Há muito que suspeitava que este dia haveria de chegar. Estou certo que somos todos feitos de algumas incongruências, e nada mais há a fazer a não ser aceitá-las. Este é apenas mais um exemplo do que acontece comigo desde sempre: sou pouco cinéfilo, mas nessa pouca quantidade sou completamente obcecado por Truffaut, Godard, Fellini, Resnais, Rohmer, Buñuel e outros grandes cineastas, sobretudo por ostentarem uma visão mais cerebral do mundo, não buscando apenas o caminho do entretenimento como forma de fazer cinema. No entanto, e desde muito miúdo, sinto um enorme fascínio pelos filmes de James Bond! Compreender estes interesses tão díspares numa só pessoa (e essa pessoa sou eu, bem entendido) é tarefa que já não me ocupa o pensamento, tal a impossibilidade de chegar a conclusões que me convençam. Como este site é de música e não de cinema, resolvi alinhavar algumas palavras sobre a banda sonora daquele que é, para mim, o filme que mais gosto de todos os 007. Refiro-me a On Her Majesty’s Secret Service, estreado em 1969, e que é, ainda hoje, um dos registos mais psicologicamente densos de toda a série.
Mais uma vez, como em tantas outras ocasiões ao longo de décadas, foi John Barry que se responsabilizou pela banda sonora do filme. É também bom lembrar que a inclusão de “We Have All The Time In The World” faz toda a diferença entre esta gravação e todas as outras dos filmes de James Bond, mas julgar todo o registo apenas por essa aparição, é uma injustiça que não vou cometer. Vamos por partes, então.
Deixemos para o fim a canção já mencionada. A parte instrumental desta banda sonora é poderosa, e bem capaz de vida própria sem as imagens que na tela vão passando ao longo do filme. “This Never Happened To The Other Feller”, que começa por incorporar um tema bem conhecido da série, leva o ouvinte a um tal patamar de tensão, lá mais para o final dos seus cinco minutos, que não deixamos de sentir algum alívio, quando surge “Try”, doce e romântica nos arranjos, espaço de respiração oportuna para o ouvinte, que volta a ser quebrado instantes depois com “Ski Chase”, belíssima e épica como poucos outros momentos de todo o disco. Coisa rara, e por isso digna de sublinhado, é o facto de este On Her Majesty’s Secret Service contar com duas canções cantadas, e não apenas uma, como sempre aconteceu (se não me falha a memoria) em todos os outros filmes da série. Sem entusiasmar, “Do You Know How Christmas Trees Are Grown” surge cantada por Nina Van Pallandt, uma dinamarquesa de voz pouco marcante, mas bem próxima de um certo estilo da época. A versão instrumental de “We Have All The Time In The World” é deliciosa, lânguida e insinuante, impondo-se de maneira sublime na totalidade da sua duração. Mais violinos e cordas angelicais em “Over And Out”, até chegarmos a outro momento de tensão, embora mais doseada e não tão marcante como algumas passagens anteriores, que é “Battle At Piz Gloria”. Muitos destes temas são povoados de linhas melódicas que se mantêm por todo o disco, o que dá uma forte noção de unidade a toda a obra.

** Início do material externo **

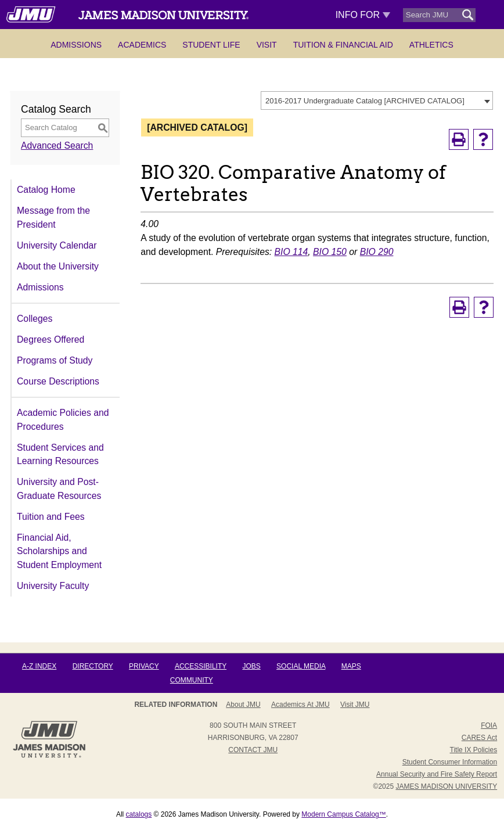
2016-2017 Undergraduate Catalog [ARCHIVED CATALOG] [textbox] (365, 100)
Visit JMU (355, 705)
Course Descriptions (58, 381)
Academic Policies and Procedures (63, 419)
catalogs (139, 814)
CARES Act (479, 738)
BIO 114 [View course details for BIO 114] (291, 251)
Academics (142, 45)
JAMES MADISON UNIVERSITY (446, 786)
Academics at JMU (300, 705)
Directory (93, 666)
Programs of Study (55, 360)
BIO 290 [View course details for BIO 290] (377, 251)
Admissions (76, 45)
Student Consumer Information (449, 762)
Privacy (144, 666)
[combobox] (377, 100)
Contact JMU (253, 750)
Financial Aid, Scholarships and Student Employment (59, 551)
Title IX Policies (474, 750)
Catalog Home (46, 189)
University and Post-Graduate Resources (59, 488)
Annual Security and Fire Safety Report (437, 774)
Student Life (211, 45)
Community (192, 680)
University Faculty (53, 585)
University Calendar (56, 245)
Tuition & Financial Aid (343, 45)
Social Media (301, 666)
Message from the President (53, 217)
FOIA (489, 725)
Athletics (431, 45)
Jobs (251, 666)
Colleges (34, 318)
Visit (267, 45)
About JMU (243, 705)
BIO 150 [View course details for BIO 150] (330, 251)
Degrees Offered (51, 339)
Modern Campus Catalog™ (343, 814)
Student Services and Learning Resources (60, 454)
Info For (363, 15)
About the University (57, 266)
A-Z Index (39, 666)
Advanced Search (57, 145)
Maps (351, 666)
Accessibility (200, 666)
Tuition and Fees (51, 516)
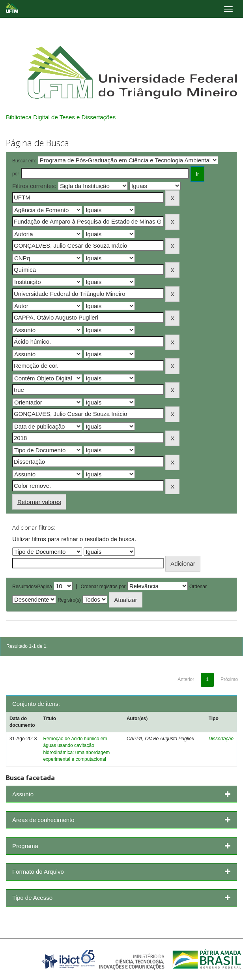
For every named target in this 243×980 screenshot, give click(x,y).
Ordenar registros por (103, 587)
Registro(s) (69, 600)
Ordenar (198, 587)
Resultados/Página (32, 587)
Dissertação (221, 739)
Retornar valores (39, 502)
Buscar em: (24, 161)
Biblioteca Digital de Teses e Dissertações (61, 117)
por (15, 174)
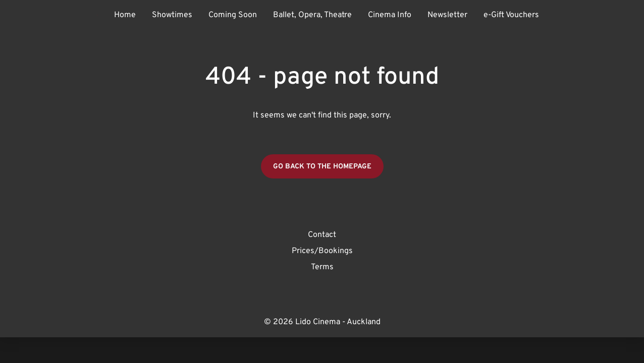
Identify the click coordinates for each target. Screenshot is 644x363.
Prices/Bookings (322, 251)
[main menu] (327, 15)
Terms (322, 267)
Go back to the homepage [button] (322, 166)
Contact (322, 235)
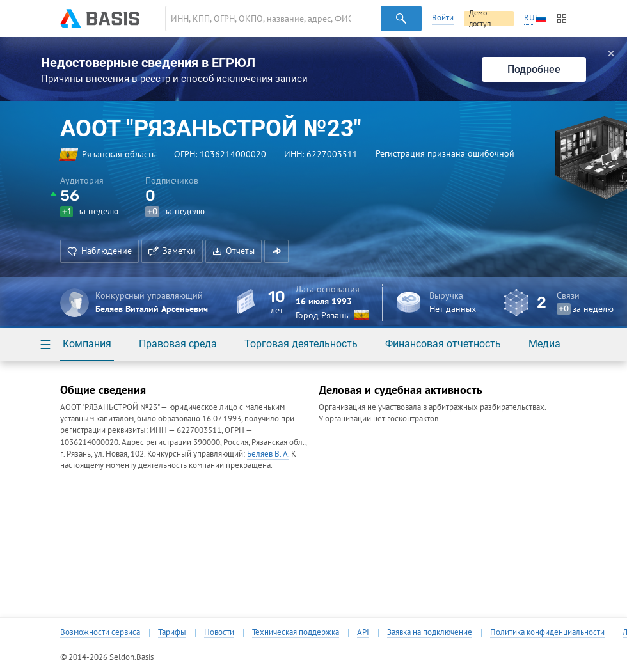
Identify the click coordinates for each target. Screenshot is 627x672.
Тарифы (172, 632)
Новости (219, 632)
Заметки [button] (172, 251)
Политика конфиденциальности (547, 632)
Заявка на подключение (429, 632)
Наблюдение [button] (99, 251)
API (363, 632)
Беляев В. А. (268, 453)
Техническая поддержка (296, 632)
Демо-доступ (480, 19)
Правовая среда (178, 343)
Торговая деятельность (301, 343)
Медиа (544, 343)
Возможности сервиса (100, 632)
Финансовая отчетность (443, 343)
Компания (87, 343)
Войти (443, 17)
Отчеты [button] (234, 251)
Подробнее (534, 69)
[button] (276, 251)
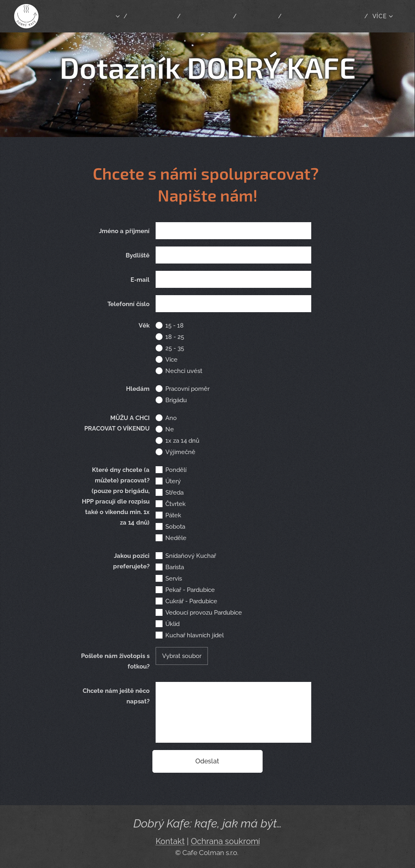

Voltemos à canção “We Have All The Time In The World”, momento maior de toda a banda sonora. Para além da curiosidade de aparecer apenas quando o filme já avançou cerca de trinta e cinco minutos (coisa pouco vista, mas não inédita, uma vez que as canções tema surgem quase sempre no início de cada filme), outra há que não deixa de ser infeliz: “We Have All The Time In The World” foi a última canção gravada pelo enorme Louis Armstrong, que viria a falecer dois anos depois, vítima de uma ataque cardíaco. O tema em questão é mundialmente conhecido, e a interpretação do bom velho Satchmo tem um certo grão de tristeza que facilmente emociona o ouvinte mais atento. Na altura em que foi gravada, Louis Armstrong já não conseguia ter forças para tocar a sua mítica trompete… Tudo tem um fim, na verdade. Nos últimos instantes do filme, bem como nas últimas linhas do romance de Ian Fleming, a mulher de James Bond diz uma derradeira frase antes de morrer, que é nada mais, nada menos que o título da canção. Talvez seja também este exemplo de trágica ironia (a frase é tão assustadoramente enganadora e verdadeira!) que me faz gostar mais deste filme do que de qualquer outro da série do famoso agente secreto do MI-6. Em relação à banda sonora, ela é tão bela e tão marcante, que qualquer audição poderá validar as ideias aqui apresentadas, e acrescentar outras. Muitas outras, seguramente.